*What the exercise asks:* Can you reproduce the data line for line, starting at its very first line and ending with the line that contains "I will coord(90,371)."?
+++ Data shown +++
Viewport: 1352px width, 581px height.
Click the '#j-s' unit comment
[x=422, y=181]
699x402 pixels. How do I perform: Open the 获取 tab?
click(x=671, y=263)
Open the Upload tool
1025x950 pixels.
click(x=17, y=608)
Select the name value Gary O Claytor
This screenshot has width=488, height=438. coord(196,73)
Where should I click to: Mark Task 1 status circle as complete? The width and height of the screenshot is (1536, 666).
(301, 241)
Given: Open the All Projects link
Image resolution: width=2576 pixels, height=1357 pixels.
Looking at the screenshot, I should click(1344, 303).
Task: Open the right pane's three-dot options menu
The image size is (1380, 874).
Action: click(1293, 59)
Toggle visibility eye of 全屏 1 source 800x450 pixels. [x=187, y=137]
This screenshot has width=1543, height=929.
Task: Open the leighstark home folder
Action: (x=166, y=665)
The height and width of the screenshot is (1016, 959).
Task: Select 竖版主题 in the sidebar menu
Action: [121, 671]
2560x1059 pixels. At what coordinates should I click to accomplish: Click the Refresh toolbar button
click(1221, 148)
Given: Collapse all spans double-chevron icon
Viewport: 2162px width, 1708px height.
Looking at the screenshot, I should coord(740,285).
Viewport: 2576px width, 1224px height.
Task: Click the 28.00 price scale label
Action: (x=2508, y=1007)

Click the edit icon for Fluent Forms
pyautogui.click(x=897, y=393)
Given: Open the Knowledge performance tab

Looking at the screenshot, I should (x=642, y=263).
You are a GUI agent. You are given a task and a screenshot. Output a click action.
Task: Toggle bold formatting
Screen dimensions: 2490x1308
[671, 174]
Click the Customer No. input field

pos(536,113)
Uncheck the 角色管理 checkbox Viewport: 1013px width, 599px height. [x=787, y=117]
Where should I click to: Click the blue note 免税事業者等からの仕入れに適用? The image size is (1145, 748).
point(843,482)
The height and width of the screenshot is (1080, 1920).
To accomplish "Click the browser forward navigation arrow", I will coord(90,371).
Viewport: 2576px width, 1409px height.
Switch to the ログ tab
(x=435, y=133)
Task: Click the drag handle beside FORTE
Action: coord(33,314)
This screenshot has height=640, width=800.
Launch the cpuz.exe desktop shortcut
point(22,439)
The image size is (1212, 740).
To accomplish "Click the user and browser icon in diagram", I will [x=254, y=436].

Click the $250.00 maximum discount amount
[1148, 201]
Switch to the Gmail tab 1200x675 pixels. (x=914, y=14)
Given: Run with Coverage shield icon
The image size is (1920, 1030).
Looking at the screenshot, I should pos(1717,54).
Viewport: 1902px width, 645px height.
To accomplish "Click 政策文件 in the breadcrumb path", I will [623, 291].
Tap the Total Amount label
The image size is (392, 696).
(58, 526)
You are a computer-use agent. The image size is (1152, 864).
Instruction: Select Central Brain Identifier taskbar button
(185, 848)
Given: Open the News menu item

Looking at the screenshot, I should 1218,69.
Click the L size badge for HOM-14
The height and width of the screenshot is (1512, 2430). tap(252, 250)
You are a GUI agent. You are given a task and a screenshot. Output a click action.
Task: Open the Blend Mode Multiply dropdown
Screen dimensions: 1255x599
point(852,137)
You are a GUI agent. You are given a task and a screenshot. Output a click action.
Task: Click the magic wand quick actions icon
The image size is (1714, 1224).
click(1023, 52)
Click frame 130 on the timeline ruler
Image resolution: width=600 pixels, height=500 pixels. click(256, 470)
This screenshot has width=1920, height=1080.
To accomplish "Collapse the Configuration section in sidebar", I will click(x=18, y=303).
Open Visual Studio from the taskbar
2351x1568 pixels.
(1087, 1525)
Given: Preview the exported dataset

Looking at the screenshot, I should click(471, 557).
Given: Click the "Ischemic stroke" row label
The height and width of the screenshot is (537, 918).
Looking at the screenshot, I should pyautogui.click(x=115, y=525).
+++
*Answer to this task:*
Viewport: 1352px width, 581px height.
Click the '#j-s' unit comment
[x=422, y=181]
699x402 pixels. How do I perform: Open the 获取 tab?
click(x=671, y=263)
Open the Upload tool
1025x950 pixels.
click(x=17, y=608)
Select the name value Gary O Claytor
This screenshot has width=488, height=438. coord(196,73)
Where should I click to: Mark Task 1 status circle as complete? The width and height of the screenshot is (1536, 666).
(301, 241)
Given: Open the All Projects link
Image resolution: width=2576 pixels, height=1357 pixels.
Looking at the screenshot, I should click(1344, 303).
Task: Open the right pane's three-dot options menu
The image size is (1380, 874).
Action: click(1293, 59)
Toggle visibility eye of 全屏 1 source 800x450 pixels. [x=187, y=137]
This screenshot has width=1543, height=929.
Task: Open the leighstark home folder
Action: (x=166, y=665)
The height and width of the screenshot is (1016, 959).
Task: Select 竖版主题 in the sidebar menu
Action: [121, 671]
2560x1059 pixels. At what coordinates should I click to accomplish: Click the Refresh toolbar button
click(1221, 148)
Given: Collapse all spans double-chevron icon
Viewport: 2162px width, 1708px height.
Looking at the screenshot, I should coord(740,285).
Viewport: 2576px width, 1224px height.
Task: Click the 28.00 price scale label
Action: (x=2508, y=1007)

Click the edit icon for Fluent Forms
pyautogui.click(x=897, y=393)
Given: Open the Knowledge performance tab

Looking at the screenshot, I should (x=642, y=263).
You are a GUI agent. You are given a task and a screenshot. Output a click action.
Task: Toggle bold formatting
Screen dimensions: 2490x1308
[671, 174]
Click the Customer No. input field

pos(536,113)
Uncheck the 角色管理 checkbox Viewport: 1013px width, 599px height. [x=787, y=117]
Where should I click to: Click the blue note 免税事業者等からの仕入れに適用? The image size is (1145, 748).
point(843,482)
The height and width of the screenshot is (1080, 1920).
To accomplish "Click the browser forward navigation arrow", I will coord(90,371).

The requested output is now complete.